Um dieses Ziel gewährleisten zu können, muss man auch
überall ein bisschen zurückstecken. Alles gehört
angepasst. Schlimm genug, dass man dies noch nicht in Sachen der
Europasprache geschafft hat. Schöner ist es ohnehin, man redet
aneinander vorbei. 380 Kombinationsmöglichkeiten für Übersetzungen
in der erweiterten EU gibt es bereits. Das ist nur Nebensache. Europa
wird so oder so verwaltet.
Wenn jetzt im Rahmen der europäischen Vereinigung zum Beispiel
sämtliche universitären Ausbildungswege (und bald sicher
auch die schulischen) per Bachelor und Master vereuroglobalisiert
werden, sterben die kulturellen Eigenarten und letzten Dornröschenparadiese
und deren orchideenvollen Gedanken ab. Die Holland-Gurke, die Euro-Banane
waren erst der Anfang. Und die Musik selbst: Ist Brahms eigentlich
eurokonform? Eher doch nicht.
Also weg mit diesem kulturellen Getue. Hört den Propheten
Stockhausen: „Mit dem allmählichen Ausklang der individualistischen
Epoche der europäischen Kultur verlieren sich in jüngster
Zeit die Nationalstile und überspitzten Persönlichkeitsstile
immer rascher.
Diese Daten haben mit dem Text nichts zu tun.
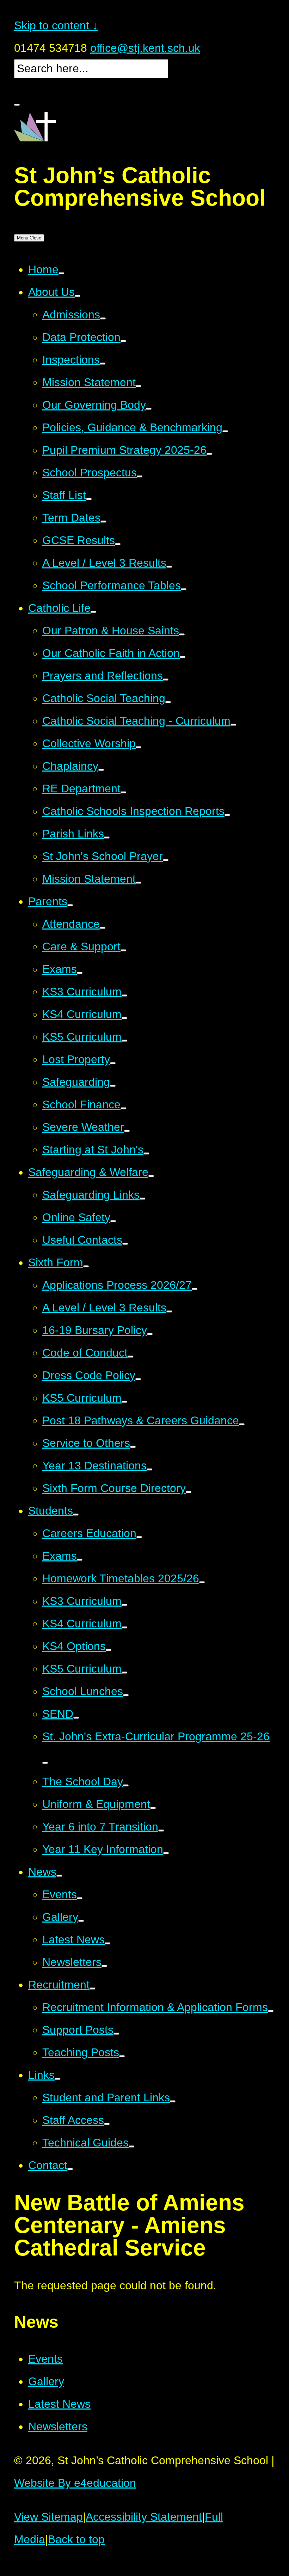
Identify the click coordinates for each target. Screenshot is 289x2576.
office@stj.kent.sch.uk (145, 48)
Tatsächlich hat um 1950 eine Generation damit
begonnen, eine neue Musiksprache zu formulieren, die alle Voraussetzungen
dafür enthält, eine kollektive, übernationale und
weitgehend überpersönliche Musiksprache zu ermöglichen.“
Denn Mahlzeit, mit McRihm im Schnappi-Rand zu einem Euro.